La settimana delle “Residenze digitali” è un evento dettato in qualche modo dall’emergenza causata dall’epidemia del Covid 19, ma quando _ come si spera _ prima o poi tutto sarà finito cosa accadrà a questo format unico? Questo modo nuovo di lavorare a teatro resterà o prevedete che sarà cancellato? E, in ogni caso, questa esperienza cosa insegnerà ai teatranti? E al pubblico?
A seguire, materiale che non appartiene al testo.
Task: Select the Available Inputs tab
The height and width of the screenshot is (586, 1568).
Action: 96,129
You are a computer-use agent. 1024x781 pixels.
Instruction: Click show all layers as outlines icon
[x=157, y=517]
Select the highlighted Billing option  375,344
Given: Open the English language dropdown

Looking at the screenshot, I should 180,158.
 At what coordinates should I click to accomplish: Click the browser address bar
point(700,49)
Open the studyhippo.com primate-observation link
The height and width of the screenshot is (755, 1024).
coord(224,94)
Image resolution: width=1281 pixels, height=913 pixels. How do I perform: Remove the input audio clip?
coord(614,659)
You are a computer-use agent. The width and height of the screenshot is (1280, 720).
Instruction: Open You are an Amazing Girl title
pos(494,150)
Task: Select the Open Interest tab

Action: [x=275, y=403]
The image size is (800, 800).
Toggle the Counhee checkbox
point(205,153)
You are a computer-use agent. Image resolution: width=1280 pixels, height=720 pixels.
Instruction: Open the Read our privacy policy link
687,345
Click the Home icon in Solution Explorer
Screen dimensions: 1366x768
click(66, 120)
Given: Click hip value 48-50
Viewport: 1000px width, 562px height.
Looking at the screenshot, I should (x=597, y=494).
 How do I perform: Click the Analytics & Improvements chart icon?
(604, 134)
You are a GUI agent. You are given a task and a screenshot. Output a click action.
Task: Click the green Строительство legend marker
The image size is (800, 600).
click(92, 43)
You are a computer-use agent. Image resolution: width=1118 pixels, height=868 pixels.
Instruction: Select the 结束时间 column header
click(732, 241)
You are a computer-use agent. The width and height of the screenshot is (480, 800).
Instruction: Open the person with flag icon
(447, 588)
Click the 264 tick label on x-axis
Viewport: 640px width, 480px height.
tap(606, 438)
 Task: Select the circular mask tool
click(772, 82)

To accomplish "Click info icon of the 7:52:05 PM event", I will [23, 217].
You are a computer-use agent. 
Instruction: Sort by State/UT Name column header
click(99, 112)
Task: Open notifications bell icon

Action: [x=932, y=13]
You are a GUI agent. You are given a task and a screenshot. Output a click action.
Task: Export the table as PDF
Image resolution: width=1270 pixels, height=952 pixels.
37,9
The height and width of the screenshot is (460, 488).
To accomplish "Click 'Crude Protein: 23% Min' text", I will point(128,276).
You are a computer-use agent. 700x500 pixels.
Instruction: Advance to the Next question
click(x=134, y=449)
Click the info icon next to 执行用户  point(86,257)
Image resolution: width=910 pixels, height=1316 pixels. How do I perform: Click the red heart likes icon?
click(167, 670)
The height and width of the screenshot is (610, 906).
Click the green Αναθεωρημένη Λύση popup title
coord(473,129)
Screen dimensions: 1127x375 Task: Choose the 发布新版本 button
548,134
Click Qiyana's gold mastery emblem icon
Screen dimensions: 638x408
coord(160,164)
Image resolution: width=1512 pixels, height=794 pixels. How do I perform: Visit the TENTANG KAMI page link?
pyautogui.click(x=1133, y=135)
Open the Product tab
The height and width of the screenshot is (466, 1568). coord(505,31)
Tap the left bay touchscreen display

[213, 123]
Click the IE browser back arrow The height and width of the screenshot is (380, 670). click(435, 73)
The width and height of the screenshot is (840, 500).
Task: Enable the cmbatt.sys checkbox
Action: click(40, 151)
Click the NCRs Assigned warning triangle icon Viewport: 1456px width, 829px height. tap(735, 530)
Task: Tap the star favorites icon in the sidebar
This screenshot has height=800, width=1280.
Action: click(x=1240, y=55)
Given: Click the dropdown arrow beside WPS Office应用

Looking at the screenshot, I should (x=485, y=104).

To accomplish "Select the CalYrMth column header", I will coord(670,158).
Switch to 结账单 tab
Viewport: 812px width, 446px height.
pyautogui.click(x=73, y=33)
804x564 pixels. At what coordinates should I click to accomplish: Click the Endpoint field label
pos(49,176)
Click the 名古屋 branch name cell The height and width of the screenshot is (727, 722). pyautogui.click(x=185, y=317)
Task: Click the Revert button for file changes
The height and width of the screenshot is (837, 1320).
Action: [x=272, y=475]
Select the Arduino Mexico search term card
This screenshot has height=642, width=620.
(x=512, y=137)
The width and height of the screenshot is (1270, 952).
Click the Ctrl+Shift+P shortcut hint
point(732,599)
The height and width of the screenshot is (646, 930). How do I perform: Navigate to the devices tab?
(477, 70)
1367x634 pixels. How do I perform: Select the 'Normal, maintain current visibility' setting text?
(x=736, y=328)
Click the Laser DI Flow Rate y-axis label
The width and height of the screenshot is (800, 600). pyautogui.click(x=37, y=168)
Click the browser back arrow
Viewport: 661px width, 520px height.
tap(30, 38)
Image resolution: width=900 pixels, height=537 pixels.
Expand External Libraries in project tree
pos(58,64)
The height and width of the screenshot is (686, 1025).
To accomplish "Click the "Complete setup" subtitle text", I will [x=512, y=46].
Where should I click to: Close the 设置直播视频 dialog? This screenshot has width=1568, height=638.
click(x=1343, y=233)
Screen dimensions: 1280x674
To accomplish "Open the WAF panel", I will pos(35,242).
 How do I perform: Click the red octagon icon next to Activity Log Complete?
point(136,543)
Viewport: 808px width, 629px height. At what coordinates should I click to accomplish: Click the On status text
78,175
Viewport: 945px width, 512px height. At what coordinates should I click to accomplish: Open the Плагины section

“Per noi e gli altri partner del progetto questa esplorazione è stata più che interessante, diremmo quasi esaltante. Era da tempo che non lanciavamo un progetto dentro al quale imparavamo così tanto. La nostra volontà è dunque di proseguire questa azione anche nell’anno a venire, il 2021, con un altro bando e il sostegno a nuovi progetti, sperando anzi che altri partner si aggiungano, per poter offrire maggiori investimenti agli artisti, oltre a quello che già adesso, con questa rete, riusciamo a garantire loro. Speriamo che l’esperienza col digitale insegni ai teatranti a essere meno conservatori di quanto non siano adesso: tramite il digitale, ci sono tecnologie da apprendere, formati da esplorare, nuove possibilità di porsi ulteriori domande oltre quelle antiche, e soprattutto ci sono altri pubblici da incontrare. Dobbiamo avere il coraggio di credere nella forza eterna del teatro, sempre capace di abitare nuovi contesti. Negli anni Sessanta e Settanta certi artisti della ricerca hanno portato il teatro fuori dalle sale dei grandi teatri e dai velluti un po’ polverosi delle stagioni degli abbonati: il teatro è arrivato nei centri sociali, nelle strade, nelle carceri, nei piccoli paesi sperduti del Sud del mondo, in decine di luoghi dove fino ad allora era impensabile assistervi. Quella rivoluzione non fu neutra e scatenò anch’essa la censura di certi conservatori che dicevano che così il teatro sarebbe stato altro, si sarebbe snaturato. E’ forse morto per quello il teatro dei velluti e delle poltroncine? No, è sempre lì. Ma il teatro della strada ha ampliato le possibilità di espressione del teatro stesso. Crediamo che col digitale accadrà qualcosa di simile: ci saranno cose che saranno adatte a essere raccontate in questo tipo di ambiente, e altre che continueranno a essere narrate nelle forme e negli spazi che conosciamo già. L’una cosa non limiterà l’altra. Anzi, aprirà a inedite possibilità di espressione”.